Social volatility and the shrinking time horizons of political life: the case of the Remain campaign’s war book

There’s an interesting account in Tim Shipman’s Brexit book of how the Remain campaign constructed their war book. This contained the core message of the campaign, anticipated their opponent’s strategies and distilled the findings of their research. It was written over a number of months by the two lead strategists, condensing the outcomes of activity undertaken over a few months prior to this. It then guided their activity over many more months.

What struck me about this was the time horizons involved: around six months of work guiding around six months of action, if I’m remembering the dates correctly. Given the volatility of social life during this time, itself amplified by both campaigns, can it be assumed that enough will remain stable for the assumed time horizon of the war book to be viable? If strategy is a direction finder, helping us respond to changing conditions by selecting which direction to go in and which techniques to adopt to get there, working with an ossified strategy can be fatally undermining.

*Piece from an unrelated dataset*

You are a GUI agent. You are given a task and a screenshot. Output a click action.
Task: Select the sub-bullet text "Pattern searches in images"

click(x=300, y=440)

Could this be part of what went wrong for the Remain campaign? Does the increasing volatility of contemporary politics necessitate more agile forms of political strategy? Do these conditions make the intuition driven campaigning of someone like Donald Trump much more viable than it would otherwise be? Intuition is a powerful response to unpredictable circumstances, ensuring you always have a response to fall back on even if events entirely repudiate whatever expectations you’d formed.